* _SOURCE TEXT_
──────
All of lore.kernel.org
 help / color / mirror / Atom feed
From: Piergiorgio Sartor <piergiorgio.sartor@nexgo.de>
To: Roberto Spadim <roberto@spadim.com.br>
Cc: Piergiorgio Sartor <piergiorgio.sartor@nexgo.de>,
	"Eric D. Mudama" <edmudama@bounceswoosh.org>,
	"Scott E. Armitage" <launchpad@scott.armitage.name>,
	David Brown <david@westcontrol.com>,
	linux-raid@vger.kernel.org
Subject: Re: SSD - TRIM command
Date: Wed, 9 Feb 2011 20:21:02 +0100	[thread overview]
Message-ID: <20110209192101.GA20745@lazy.lzy> (raw)
In-Reply-To: <AANLkTina-4yvjFgR4dxvvYvNZ56gfZ4S324OWh-zBjji@mail.gmail.com>

> yeah =)
> a question...
> if i send a TRIM to a sector
> if i read from it
> what i have?
> 0x00000000000000000000000000000000000 ?
> if yes, we could translate TRIM to WRITE on devices without TRIM (hard disks)
──────
* _REQUIRED ACTIONS_
1. In the email about the TRIM command, what kind of device does the quoted message give as an example of a device without TRIM?
2. For each statement, say yes or no to whether it agrees with the email about the TRIM command, and quote the words of the email that decide it.
(a) The email was sent on a Wednesday.
(b) The email is addressed to David Brown.
(c) The quoted message suggests turning TRIM into WRITE on devices that lack TRIM.
3. Carry on the email about the TRIM command from the point where it stops.

* _COLLECTED MATERIAL_
──────
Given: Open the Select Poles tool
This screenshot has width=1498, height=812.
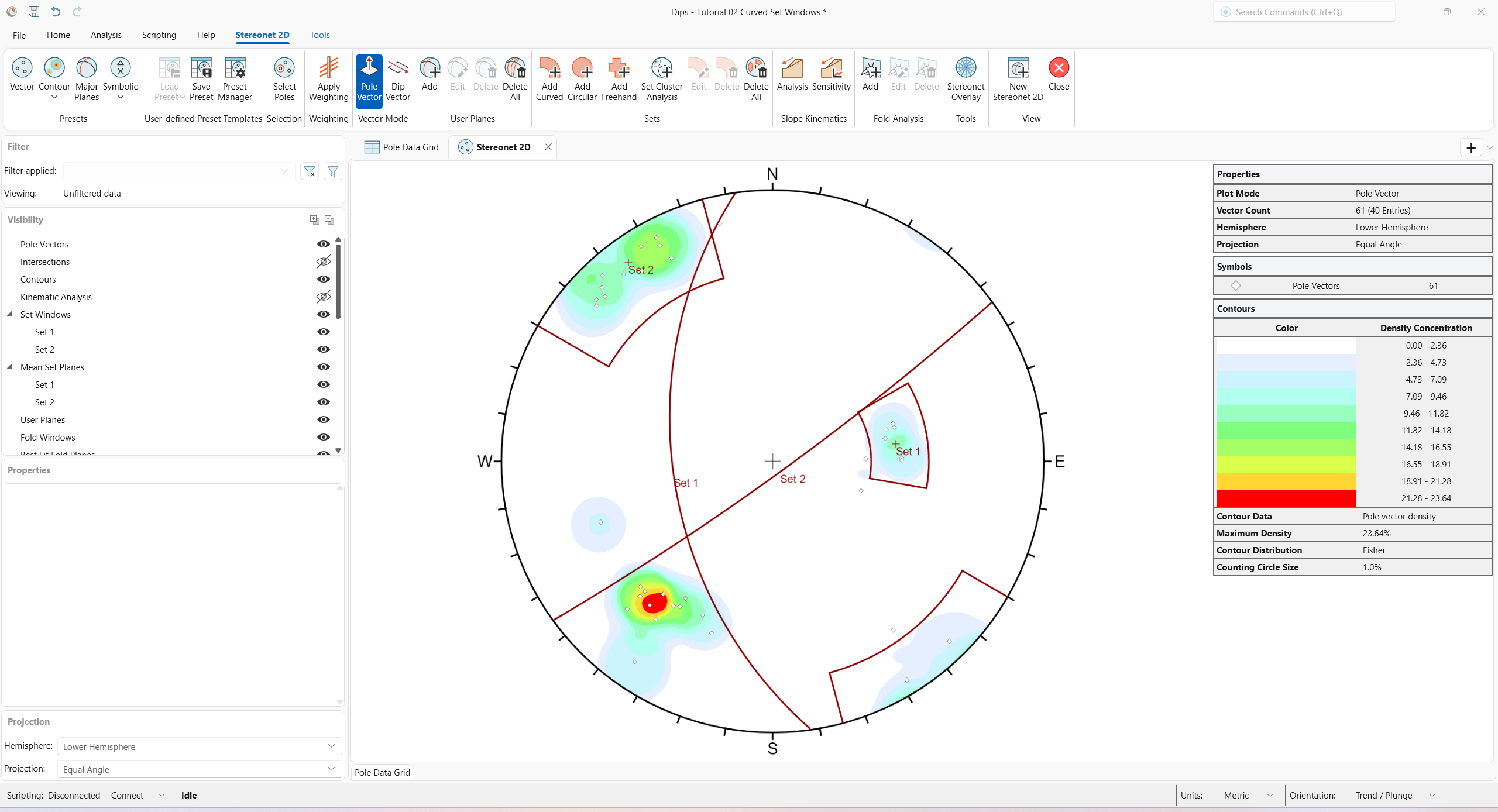Looking at the screenshot, I should [284, 79].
──────
* _TASK-BY-TASK OUTPUTS_
1. Hard disks.

2.
(a) Yes: "Wed, 9 Feb 2011"
(b) No: "To: Roberto Spadim <roberto@spadim.com.br>"
(c) Yes: "if yes, we could translate TRIM to WRITE on devices without TRIM (hard disks)"

3.
> just to have the same READ information

It seems the 0x0 is not a standard. Return values
seem to be quite undefined, even if 0x0 *might*
be common.

Second, why do you want to emulate the 0x0 thing?

I do not see the point of writing zero on a device
which do not support TRIM. Just do nothing seems a
better choice, even in mixed environment.

bye,

pg
 
> 2011/2/9 Piergiorgio Sartor <piergiorgio.sartor@nexgo.de>:
> >> it´s just a discussion, right? no implementation yet, right?
> >
> > Of course...
> >
> >> what i think....
> >> if device accept TRIM, we can use TRIM.
> >> if not, we must translate TRIM to something similar (maybe many WRITES
> >> ?), and when we READ from disk we get the same information
> >
> > TRIM is not about writing at all. TRIM tells the
> > device that the addressed block is not anymore used,
> > so it (the SSD) can do whatever it wants with it.
> >
> > The only software layer having the same "knowledge"
> > is the filesystem, the other layers, do not have
> > any decisional power about the block allocation.
> > Except for metadata, of course.
> >
> > So, IMHO, a software TRIM can only be in the FS.
> >
> > bye,
> >
> > pg
> >
> >> the translation coulbe be done by kernel (not md) maybe options on
> >> libata, nbd device....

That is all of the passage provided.